* **Task objective**:
Reproduce word for word the entries between the line containing "You are a computer-use" and the line containing "[x=549, y=77]", inclusive, leaving out the pictures.

* **Provided data**:
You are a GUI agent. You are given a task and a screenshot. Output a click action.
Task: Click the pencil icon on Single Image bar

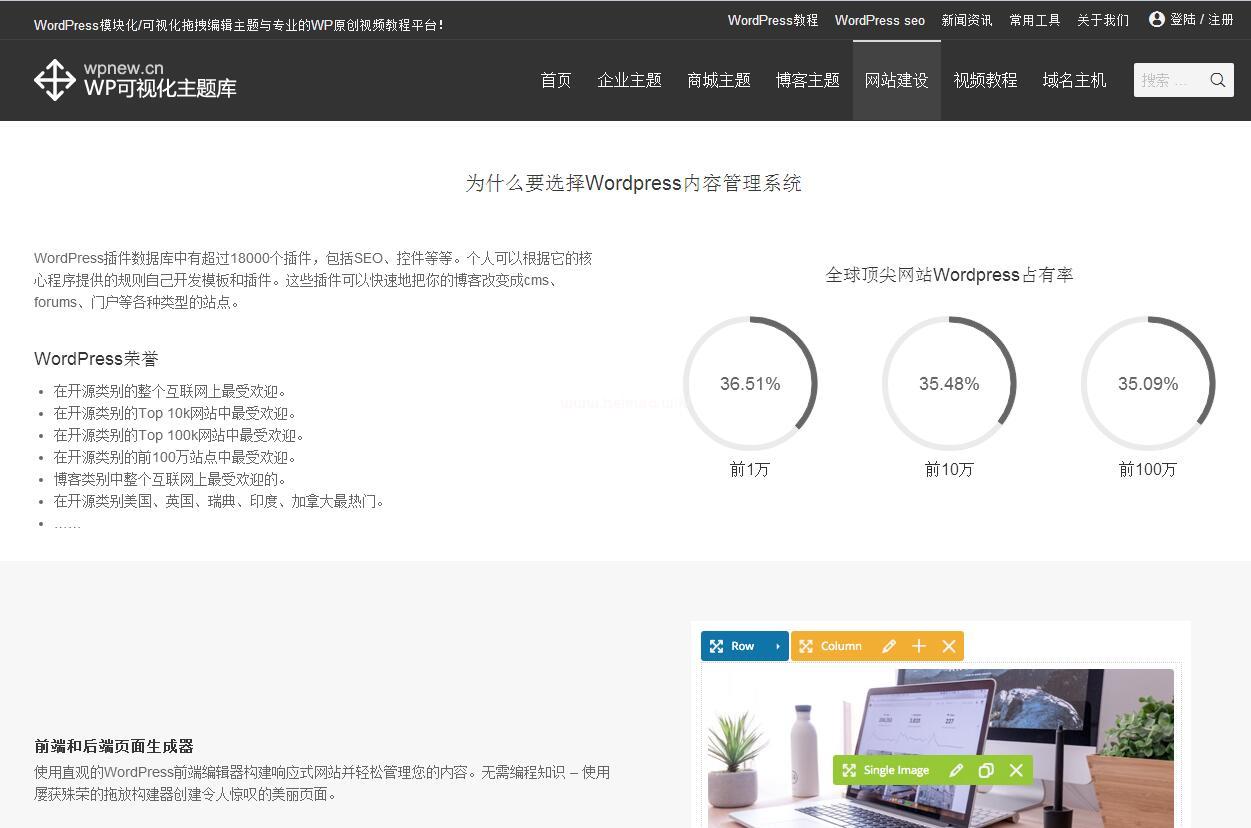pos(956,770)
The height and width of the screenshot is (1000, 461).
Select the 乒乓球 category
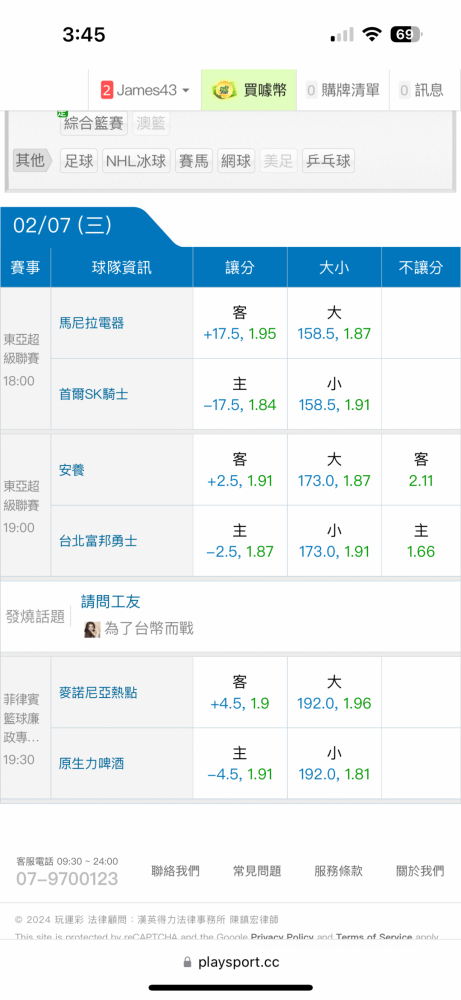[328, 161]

* * *

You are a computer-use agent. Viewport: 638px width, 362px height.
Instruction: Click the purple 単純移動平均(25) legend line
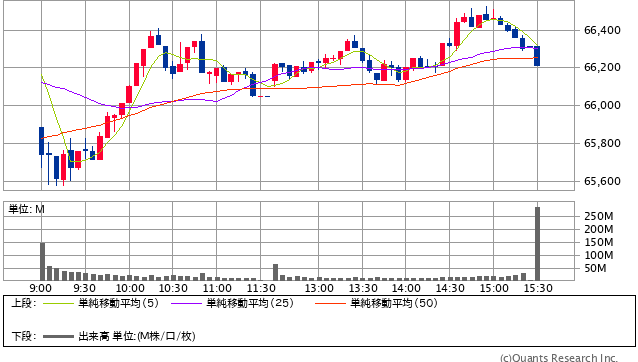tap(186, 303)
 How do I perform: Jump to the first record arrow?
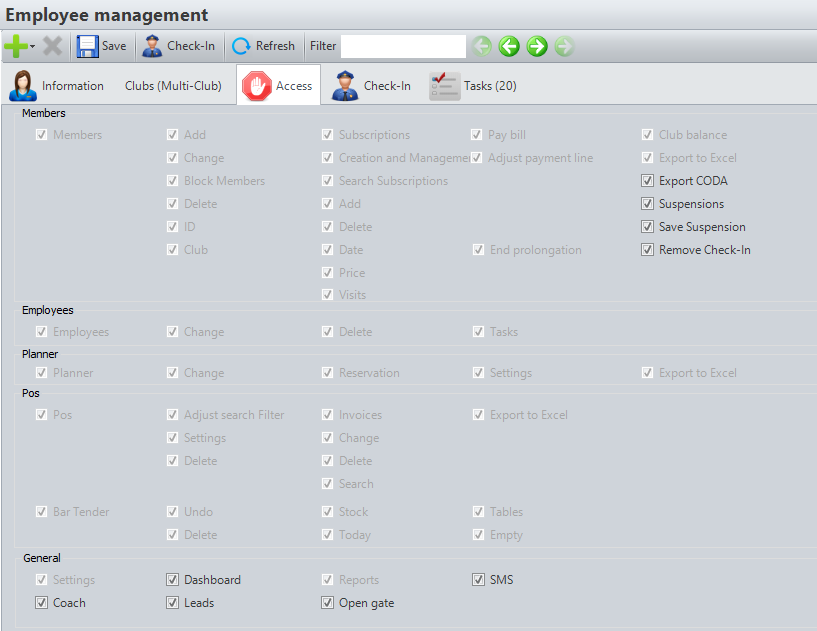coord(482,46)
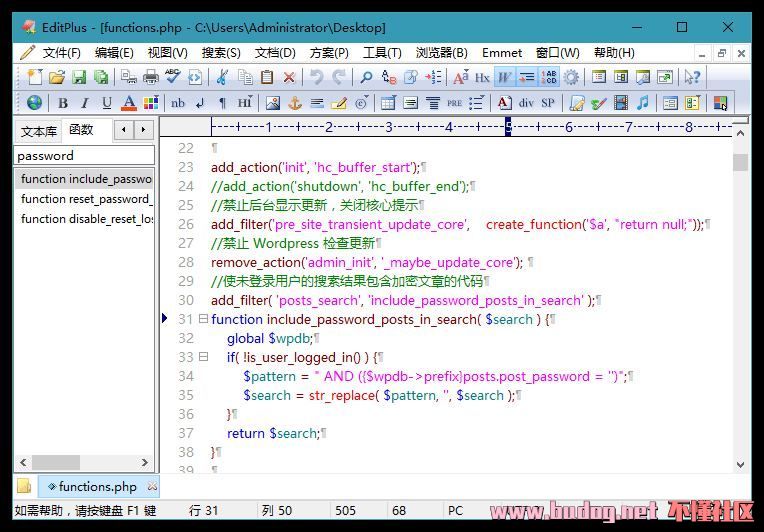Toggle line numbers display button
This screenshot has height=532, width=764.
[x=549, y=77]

* **Expected answer**:
You are a computer-use agent. Viewport: 638px width, 362px height.
Instruction: Click the purple 単純移動平均(25) legend line
tap(186, 303)
 How do I perform: Jump to the first record arrow?
coord(482,46)
Toggle line numbers display button
This screenshot has height=532, width=764.
[x=549, y=77]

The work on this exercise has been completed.